── GIVEN ENTRIES ──

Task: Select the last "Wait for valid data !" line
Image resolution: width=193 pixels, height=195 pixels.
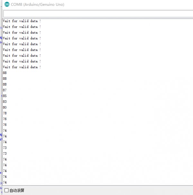Action: coord(22,67)
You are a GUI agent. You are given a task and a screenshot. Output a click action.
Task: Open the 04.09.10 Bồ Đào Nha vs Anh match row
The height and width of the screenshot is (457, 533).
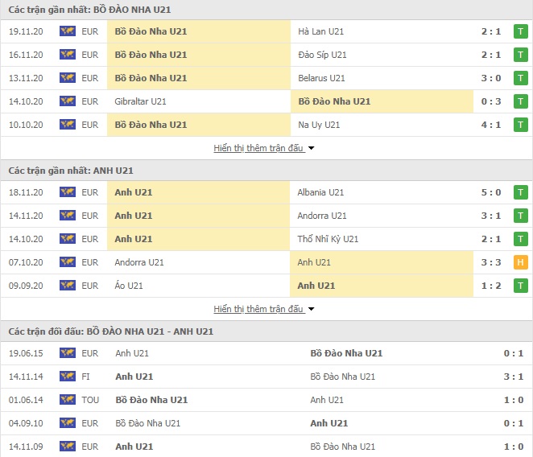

───

Copy out the lines of all the records above word for word, omitting the pictures.

Task: Select the last "Wait for valid data !" line
Image resolution: width=193 pixels, height=195 pixels.
Action: coord(22,67)
You are a GUI agent. You are given a task and a screenshot. Output a click action.
Task: Open the 04.09.10 Bồ Đào Nha vs Anh match row
The height and width of the screenshot is (457, 533).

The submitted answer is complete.